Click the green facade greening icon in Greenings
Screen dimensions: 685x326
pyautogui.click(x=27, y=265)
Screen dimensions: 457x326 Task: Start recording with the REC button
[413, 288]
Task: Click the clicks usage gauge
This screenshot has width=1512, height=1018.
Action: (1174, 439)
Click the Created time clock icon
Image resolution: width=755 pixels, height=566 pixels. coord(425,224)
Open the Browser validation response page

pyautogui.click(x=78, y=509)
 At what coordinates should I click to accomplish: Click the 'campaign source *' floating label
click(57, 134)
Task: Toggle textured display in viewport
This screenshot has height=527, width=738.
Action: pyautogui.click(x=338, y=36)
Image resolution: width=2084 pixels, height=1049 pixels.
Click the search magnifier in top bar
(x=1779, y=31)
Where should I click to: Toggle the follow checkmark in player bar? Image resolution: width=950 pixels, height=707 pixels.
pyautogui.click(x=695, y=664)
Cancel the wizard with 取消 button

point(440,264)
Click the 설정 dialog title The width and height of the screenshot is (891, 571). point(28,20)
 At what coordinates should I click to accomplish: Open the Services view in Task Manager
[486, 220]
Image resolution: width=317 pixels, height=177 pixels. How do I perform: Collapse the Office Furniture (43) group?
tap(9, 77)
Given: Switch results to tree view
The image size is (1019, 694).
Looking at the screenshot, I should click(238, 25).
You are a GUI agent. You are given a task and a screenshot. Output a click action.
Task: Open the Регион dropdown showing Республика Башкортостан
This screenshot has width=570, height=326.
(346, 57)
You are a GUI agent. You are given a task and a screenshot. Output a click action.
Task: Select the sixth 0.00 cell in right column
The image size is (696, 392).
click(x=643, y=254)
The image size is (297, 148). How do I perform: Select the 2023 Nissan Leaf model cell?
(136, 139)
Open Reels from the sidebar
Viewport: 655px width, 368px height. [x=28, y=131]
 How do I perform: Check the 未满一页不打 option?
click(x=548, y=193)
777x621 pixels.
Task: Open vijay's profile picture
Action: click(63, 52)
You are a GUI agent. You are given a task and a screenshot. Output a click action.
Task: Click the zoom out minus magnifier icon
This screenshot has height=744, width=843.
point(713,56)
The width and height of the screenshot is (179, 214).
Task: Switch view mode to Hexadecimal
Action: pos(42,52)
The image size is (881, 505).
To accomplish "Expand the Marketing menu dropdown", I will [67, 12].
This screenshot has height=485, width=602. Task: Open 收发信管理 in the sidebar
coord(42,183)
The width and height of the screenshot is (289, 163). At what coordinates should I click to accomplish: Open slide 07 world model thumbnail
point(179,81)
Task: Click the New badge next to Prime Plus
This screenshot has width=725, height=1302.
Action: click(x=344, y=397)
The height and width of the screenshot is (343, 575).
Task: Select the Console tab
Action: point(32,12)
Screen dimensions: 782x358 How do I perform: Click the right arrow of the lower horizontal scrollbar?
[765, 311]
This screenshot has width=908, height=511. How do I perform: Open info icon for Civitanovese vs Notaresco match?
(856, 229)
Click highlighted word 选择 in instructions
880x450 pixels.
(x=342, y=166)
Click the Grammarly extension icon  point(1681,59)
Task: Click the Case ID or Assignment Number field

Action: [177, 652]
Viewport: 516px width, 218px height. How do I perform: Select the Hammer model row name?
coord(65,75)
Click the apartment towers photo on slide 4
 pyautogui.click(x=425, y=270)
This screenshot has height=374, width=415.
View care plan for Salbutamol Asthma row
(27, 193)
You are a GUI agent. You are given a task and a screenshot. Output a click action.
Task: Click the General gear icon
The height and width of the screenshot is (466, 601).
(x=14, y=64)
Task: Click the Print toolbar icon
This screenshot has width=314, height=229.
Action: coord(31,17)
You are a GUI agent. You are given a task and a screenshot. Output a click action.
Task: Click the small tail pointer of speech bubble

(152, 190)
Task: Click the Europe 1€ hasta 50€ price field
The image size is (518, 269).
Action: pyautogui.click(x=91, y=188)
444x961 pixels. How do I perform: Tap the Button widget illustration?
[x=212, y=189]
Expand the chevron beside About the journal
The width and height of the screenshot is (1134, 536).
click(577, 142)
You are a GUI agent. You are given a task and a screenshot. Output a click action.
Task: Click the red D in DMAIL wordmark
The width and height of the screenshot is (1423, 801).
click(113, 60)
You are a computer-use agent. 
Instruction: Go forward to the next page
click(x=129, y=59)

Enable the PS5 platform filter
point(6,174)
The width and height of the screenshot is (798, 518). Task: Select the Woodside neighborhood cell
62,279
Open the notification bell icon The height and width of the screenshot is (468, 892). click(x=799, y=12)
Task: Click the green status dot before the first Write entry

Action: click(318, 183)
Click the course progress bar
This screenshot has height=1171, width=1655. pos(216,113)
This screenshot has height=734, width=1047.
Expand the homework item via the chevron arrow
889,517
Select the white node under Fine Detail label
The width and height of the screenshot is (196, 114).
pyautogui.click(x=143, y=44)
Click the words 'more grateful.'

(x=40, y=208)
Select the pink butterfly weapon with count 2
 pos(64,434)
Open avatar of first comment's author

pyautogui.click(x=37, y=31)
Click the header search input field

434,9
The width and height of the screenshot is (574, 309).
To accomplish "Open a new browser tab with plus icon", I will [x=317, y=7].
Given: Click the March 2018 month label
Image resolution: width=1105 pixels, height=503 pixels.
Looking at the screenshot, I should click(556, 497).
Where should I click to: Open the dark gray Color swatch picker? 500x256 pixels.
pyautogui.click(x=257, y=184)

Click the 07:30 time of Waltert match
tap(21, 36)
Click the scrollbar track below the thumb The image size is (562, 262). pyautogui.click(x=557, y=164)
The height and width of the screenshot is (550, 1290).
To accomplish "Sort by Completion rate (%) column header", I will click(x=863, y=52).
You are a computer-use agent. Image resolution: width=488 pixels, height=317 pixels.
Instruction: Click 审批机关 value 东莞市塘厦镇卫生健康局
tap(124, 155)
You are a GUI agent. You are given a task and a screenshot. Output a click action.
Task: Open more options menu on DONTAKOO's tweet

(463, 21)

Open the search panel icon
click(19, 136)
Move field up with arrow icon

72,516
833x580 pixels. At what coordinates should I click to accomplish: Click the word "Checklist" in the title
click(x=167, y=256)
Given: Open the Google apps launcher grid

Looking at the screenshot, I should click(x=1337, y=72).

----------

Request: Repeat the records verbatim, from the line containing "You are a computer-use agent. Image" through the end of the records.

Finished task:
You are a computer-use agent. Image resolution: width=488 pixels, height=317 pixels.
Instruction: Click 审批机关 value 东莞市塘厦镇卫生健康局
tap(124, 155)
You are a GUI agent. You are given a task and a screenshot. Output a click action.
Task: Open more options menu on DONTAKOO's tweet

(463, 21)

Open the search panel icon
click(19, 136)
Move field up with arrow icon

72,516
833x580 pixels. At what coordinates should I click to accomplish: Click the word "Checklist" in the title
click(x=167, y=256)
Given: Open the Google apps launcher grid

Looking at the screenshot, I should click(x=1337, y=72).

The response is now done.